Tetapi sayangnya Winda tahu bahwa Yuna mengerti apa yang ia maksud. "Lu gak usah pura pura begok deh. Jelasin ke gue. Kenapa tadi gue liat lu meluk Gadha?" jelas Winda.

Yuna menoleh ke arah Winda yang masih menatap lurus; menatap anak-anak pengunjung rumah sakit yang sedang bermain dengan kosong.

Yuna menghela napasnya sebelum menjelaskan apa yang terjadi. "Gue juga gak tau kenapa bisa begini, jujur beberapa minggu yang lalu, temen SMA gue ngasih tau kalau Gadha nanyain gue karena Gadha tahu kami satu sekolah, gue gak ngerti kenapa dia nanyain gue ke orang lain dengan status dia pacar Dera. Setelah gue cari tahu ternyata mereka; temen gue ini satu jurusan dengan Gadha. Dan itu selesai gitu aja, tanpa gue tau ternyata temen gue ini masih penasaran ada hubungan apa gue dengan Gadha." Yuna diam sejenak sebelum kembali melanjutkan cerita yang menunjukkan kesalahannya.

"Lo ingat Win, saat Dera bilang gue bisa jadi gadis tua hanya karena menolak untuk berjodoh dengan pacarnya? Ucapan dia masih membekas di hati gue, bahkan sampai saat ini. Dan kebetulan temen gue yang satu jurusan sama Gadha itu cerita dia juga satu jurusan dengan mantan Marsha, dan di situ bodohnya gue malah nanyain tentang Gadha."

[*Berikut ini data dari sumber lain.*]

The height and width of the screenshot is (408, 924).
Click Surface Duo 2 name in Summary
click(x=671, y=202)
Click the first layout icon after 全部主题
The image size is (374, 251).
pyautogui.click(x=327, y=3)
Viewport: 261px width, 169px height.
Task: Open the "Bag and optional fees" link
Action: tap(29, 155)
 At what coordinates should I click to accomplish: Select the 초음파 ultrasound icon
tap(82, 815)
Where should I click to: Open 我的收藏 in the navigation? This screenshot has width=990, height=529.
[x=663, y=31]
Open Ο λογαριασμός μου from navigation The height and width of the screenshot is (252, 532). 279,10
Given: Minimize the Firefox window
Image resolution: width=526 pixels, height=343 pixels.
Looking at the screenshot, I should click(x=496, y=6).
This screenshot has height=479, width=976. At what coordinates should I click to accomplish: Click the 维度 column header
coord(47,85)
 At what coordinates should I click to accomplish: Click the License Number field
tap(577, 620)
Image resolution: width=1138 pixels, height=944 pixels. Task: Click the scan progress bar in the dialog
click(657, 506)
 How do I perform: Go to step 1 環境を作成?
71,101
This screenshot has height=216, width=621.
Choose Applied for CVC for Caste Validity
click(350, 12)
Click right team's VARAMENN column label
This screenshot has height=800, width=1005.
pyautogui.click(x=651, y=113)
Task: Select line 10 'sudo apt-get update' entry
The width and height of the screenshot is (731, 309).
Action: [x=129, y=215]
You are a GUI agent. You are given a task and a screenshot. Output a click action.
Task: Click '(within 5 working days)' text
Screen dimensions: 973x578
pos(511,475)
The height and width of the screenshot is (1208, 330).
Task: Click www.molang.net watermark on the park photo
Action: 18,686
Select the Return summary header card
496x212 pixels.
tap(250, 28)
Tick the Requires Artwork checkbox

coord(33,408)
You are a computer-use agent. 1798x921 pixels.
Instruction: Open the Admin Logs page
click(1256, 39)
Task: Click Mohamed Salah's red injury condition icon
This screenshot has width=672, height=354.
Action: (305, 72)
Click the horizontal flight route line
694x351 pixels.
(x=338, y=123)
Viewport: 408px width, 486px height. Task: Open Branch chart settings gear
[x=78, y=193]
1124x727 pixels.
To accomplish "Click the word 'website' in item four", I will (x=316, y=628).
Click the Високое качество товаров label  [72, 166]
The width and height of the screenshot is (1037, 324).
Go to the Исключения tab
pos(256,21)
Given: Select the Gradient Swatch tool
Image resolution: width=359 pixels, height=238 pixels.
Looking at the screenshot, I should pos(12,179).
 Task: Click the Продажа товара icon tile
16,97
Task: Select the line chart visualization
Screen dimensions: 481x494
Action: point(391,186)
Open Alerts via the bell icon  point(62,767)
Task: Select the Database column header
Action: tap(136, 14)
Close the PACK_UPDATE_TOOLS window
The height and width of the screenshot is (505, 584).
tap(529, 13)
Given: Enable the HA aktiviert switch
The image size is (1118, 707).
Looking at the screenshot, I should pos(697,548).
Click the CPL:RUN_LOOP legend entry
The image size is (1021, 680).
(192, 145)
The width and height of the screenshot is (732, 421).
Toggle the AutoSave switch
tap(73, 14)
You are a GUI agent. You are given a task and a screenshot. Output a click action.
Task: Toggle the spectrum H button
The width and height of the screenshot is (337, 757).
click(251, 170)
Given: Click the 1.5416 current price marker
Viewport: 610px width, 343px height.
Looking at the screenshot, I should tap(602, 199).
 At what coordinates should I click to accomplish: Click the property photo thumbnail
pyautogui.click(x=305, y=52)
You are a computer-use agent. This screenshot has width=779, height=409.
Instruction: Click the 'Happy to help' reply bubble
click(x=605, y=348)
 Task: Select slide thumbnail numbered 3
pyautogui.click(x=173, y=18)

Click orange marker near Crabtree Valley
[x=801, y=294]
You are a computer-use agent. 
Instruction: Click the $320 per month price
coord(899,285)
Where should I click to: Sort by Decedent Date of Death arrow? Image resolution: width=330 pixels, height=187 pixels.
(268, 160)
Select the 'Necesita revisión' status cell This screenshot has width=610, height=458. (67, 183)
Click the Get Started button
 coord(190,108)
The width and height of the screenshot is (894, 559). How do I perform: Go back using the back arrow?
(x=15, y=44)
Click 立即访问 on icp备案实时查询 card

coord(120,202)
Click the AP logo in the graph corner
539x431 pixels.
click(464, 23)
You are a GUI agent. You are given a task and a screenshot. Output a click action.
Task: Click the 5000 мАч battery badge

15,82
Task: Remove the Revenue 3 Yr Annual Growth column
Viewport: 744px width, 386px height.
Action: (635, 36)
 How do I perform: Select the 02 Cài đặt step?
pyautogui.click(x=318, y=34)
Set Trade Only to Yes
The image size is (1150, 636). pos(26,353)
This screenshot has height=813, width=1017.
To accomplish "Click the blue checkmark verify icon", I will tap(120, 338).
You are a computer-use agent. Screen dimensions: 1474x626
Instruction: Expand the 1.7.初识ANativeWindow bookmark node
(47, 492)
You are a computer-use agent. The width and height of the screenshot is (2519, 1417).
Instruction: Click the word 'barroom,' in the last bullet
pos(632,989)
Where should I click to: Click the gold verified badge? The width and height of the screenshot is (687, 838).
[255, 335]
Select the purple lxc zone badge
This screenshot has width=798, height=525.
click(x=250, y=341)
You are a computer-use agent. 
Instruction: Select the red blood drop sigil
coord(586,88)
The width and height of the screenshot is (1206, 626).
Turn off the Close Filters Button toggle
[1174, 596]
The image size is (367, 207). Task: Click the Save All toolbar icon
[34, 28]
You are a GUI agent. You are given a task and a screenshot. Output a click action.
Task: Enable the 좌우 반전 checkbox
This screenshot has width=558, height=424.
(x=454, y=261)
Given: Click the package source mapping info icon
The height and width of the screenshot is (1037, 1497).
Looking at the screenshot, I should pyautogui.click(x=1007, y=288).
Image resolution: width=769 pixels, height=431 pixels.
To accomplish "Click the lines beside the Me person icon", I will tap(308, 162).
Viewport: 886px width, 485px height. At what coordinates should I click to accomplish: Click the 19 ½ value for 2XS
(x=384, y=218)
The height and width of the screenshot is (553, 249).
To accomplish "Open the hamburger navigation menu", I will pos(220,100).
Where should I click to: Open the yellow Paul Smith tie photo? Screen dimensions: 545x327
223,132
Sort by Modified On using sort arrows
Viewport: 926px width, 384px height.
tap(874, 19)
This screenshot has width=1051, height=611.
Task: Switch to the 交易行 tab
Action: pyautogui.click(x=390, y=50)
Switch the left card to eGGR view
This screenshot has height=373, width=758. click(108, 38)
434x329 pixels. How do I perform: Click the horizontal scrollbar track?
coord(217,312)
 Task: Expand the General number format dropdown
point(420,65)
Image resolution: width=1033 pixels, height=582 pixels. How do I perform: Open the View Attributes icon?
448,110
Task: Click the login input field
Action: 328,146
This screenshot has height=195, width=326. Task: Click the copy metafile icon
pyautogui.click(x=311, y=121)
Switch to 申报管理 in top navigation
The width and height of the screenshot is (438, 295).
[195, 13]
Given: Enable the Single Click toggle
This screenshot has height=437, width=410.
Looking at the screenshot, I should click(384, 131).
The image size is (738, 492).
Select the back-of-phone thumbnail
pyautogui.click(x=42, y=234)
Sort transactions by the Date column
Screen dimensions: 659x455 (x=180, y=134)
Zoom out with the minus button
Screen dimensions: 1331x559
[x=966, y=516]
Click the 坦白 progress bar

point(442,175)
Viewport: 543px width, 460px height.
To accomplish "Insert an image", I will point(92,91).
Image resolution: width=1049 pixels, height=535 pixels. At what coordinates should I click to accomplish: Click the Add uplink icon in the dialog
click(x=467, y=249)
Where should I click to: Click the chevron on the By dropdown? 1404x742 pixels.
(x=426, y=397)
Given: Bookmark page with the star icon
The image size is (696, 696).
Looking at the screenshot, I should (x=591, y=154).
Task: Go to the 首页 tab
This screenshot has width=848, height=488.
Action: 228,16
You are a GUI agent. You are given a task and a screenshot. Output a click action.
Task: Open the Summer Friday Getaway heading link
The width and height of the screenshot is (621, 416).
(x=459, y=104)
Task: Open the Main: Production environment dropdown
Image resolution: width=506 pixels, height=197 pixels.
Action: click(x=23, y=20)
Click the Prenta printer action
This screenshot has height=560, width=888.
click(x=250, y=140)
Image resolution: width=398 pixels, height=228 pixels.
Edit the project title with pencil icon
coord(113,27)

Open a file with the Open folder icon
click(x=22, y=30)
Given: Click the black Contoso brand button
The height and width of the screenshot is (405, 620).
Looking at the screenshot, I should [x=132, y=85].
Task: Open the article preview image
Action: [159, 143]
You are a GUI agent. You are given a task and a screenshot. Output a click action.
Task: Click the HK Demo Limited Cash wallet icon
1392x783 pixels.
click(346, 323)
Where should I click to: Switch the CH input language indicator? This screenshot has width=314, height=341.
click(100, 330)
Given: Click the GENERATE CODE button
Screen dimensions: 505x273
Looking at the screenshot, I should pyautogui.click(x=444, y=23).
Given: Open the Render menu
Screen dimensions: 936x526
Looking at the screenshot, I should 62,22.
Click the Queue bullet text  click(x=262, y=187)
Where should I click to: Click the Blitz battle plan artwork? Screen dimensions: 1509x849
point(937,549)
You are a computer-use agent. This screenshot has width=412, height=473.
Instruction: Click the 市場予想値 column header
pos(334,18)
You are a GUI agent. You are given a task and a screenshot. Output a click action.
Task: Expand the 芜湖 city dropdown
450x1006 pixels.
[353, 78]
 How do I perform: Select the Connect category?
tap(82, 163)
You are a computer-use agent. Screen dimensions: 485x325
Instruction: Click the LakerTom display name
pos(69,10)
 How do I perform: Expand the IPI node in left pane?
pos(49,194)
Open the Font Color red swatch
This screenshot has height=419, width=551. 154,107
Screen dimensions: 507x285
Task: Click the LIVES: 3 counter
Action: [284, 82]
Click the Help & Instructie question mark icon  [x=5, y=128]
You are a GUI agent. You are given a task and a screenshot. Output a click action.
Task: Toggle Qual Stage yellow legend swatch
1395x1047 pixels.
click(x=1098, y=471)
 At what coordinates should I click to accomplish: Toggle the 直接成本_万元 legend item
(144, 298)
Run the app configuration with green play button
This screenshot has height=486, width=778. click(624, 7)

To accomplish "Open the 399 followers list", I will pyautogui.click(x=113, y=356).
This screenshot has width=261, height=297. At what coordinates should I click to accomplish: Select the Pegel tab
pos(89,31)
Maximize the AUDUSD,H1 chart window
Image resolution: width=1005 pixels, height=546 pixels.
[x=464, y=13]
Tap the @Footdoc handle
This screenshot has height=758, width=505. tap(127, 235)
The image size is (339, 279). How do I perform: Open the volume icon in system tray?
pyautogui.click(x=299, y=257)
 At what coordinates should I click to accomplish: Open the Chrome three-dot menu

Winda menoleh ke arah Yuna, matanya melotot dahinya berkerut tak mengerti dengan apa yang aku pikirkan. "Dengerin gue dulu," pinta Yuna. "Ternyata pertanyaan itu malah jadi booomerang buat gue. Sehingga yang gak seharusnya gue cerita ke dia malah buat dia, temen gue itu tau segalanya apa yang terjadi dengan gue, Gadha dan Dera. Dan lebih bodohnya lagi gue salam sama Gadha lewat temen gue itu. " Winda makin tak percaya dengan apa yang dilakukan sahabatnya itu.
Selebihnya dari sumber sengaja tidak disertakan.